* **WHAT YOU ARE ASKED TO DO**
Rewrite the rows below, substituting "Display size" for every occurrence of "Screen dimensions" and leaving everything else unchanged.

::: RAW RECORDS :::

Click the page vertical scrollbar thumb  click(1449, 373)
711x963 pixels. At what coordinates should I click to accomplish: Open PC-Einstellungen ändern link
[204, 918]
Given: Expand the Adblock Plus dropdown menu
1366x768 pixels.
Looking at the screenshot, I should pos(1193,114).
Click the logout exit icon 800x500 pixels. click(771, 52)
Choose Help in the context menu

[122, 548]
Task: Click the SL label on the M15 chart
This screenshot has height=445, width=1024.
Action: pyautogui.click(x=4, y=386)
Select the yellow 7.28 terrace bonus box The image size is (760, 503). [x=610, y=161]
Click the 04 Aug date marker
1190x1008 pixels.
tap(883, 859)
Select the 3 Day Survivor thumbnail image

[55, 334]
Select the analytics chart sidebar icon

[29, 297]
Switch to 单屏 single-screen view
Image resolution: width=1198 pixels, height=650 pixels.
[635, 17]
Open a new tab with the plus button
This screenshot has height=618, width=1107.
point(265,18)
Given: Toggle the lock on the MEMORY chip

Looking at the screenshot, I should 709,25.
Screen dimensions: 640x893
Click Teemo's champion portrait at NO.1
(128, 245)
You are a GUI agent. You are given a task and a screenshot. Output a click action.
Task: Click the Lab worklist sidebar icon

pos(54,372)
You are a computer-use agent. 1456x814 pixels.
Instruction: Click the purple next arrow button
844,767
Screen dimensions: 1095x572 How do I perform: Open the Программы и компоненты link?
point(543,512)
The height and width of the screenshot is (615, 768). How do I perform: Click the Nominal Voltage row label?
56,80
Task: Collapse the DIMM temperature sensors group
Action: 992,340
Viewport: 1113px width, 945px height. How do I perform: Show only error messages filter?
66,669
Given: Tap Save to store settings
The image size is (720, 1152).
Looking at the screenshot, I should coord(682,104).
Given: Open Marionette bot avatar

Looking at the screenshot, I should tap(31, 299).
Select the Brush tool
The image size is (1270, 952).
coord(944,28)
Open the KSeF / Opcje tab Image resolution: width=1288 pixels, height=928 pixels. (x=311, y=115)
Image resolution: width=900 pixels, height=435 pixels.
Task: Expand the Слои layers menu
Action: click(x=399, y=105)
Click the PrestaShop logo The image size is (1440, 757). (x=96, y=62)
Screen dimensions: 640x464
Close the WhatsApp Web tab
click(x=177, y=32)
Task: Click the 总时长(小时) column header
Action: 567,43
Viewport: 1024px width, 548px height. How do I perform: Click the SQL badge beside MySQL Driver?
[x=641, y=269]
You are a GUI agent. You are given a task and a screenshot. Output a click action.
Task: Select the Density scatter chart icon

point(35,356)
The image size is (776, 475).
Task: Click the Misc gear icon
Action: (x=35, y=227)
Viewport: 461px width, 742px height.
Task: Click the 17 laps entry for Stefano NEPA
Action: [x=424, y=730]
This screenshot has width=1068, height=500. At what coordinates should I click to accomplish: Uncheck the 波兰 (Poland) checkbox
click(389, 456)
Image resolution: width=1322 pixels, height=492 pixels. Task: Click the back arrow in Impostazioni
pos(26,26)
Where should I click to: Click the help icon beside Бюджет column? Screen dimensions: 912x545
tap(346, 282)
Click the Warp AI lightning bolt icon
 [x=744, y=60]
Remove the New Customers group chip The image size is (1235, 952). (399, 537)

:::

* **SOLUTION FOR THIS PROBLEM**
Click the page vertical scrollbar thumb  click(1449, 373)
711x963 pixels. At what coordinates should I click to accomplish: Open PC-Einstellungen ändern link
[204, 918]
Given: Expand the Adblock Plus dropdown menu
1366x768 pixels.
Looking at the screenshot, I should pos(1193,114).
Click the logout exit icon 800x500 pixels. click(771, 52)
Choose Help in the context menu

[122, 548]
Task: Click the SL label on the M15 chart
This screenshot has height=445, width=1024.
Action: pyautogui.click(x=4, y=386)
Select the yellow 7.28 terrace bonus box The image size is (760, 503). [x=610, y=161]
Click the 04 Aug date marker
1190x1008 pixels.
tap(883, 859)
Select the 3 Day Survivor thumbnail image

[55, 334]
Select the analytics chart sidebar icon

[29, 297]
Switch to 单屏 single-screen view
Image resolution: width=1198 pixels, height=650 pixels.
[635, 17]
Open a new tab with the plus button
This screenshot has height=618, width=1107.
point(265,18)
Given: Toggle the lock on the MEMORY chip

Looking at the screenshot, I should 709,25.
Display size: 640x893
Click Teemo's champion portrait at NO.1
(128, 245)
You are a GUI agent. You are given a task and a screenshot. Output a click action.
Task: Click the Lab worklist sidebar icon

pos(54,372)
You are a computer-use agent. 1456x814 pixels.
Instruction: Click the purple next arrow button
844,767
Display size: 1095x572 How do I perform: Open the Программы и компоненты link?
point(543,512)
The height and width of the screenshot is (615, 768). How do I perform: Click the Nominal Voltage row label?
56,80
Task: Collapse the DIMM temperature sensors group
Action: 992,340
Viewport: 1113px width, 945px height. How do I perform: Show only error messages filter?
66,669
Given: Tap Save to store settings
The image size is (720, 1152).
Looking at the screenshot, I should coord(682,104).
Given: Open Marionette bot avatar

Looking at the screenshot, I should tap(31, 299).
Select the Brush tool
The image size is (1270, 952).
coord(944,28)
Open the KSeF / Opcje tab Image resolution: width=1288 pixels, height=928 pixels. (x=311, y=115)
Image resolution: width=900 pixels, height=435 pixels.
Task: Expand the Слои layers menu
Action: click(x=399, y=105)
Click the PrestaShop logo The image size is (1440, 757). (x=96, y=62)
Display size: 640x464
Close the WhatsApp Web tab
click(x=177, y=32)
Task: Click the 总时长(小时) column header
Action: 567,43
Viewport: 1024px width, 548px height. How do I perform: Click the SQL badge beside MySQL Driver?
[x=641, y=269]
You are a GUI agent. You are given a task and a screenshot. Output a click action.
Task: Select the Density scatter chart icon

point(35,356)
The image size is (776, 475).
Task: Click the Misc gear icon
Action: (x=35, y=227)
Viewport: 461px width, 742px height.
Task: Click the 17 laps entry for Stefano NEPA
Action: [x=424, y=730]
This screenshot has width=1068, height=500. At what coordinates should I click to accomplish: Uncheck the 波兰 (Poland) checkbox
click(389, 456)
Image resolution: width=1322 pixels, height=492 pixels. Task: Click the back arrow in Impostazioni
pos(26,26)
Where should I click to: Click the help icon beside Бюджет column? Display size: 912x545
tap(346, 282)
Click the Warp AI lightning bolt icon
 [x=744, y=60]
Remove the New Customers group chip The image size is (1235, 952). (399, 537)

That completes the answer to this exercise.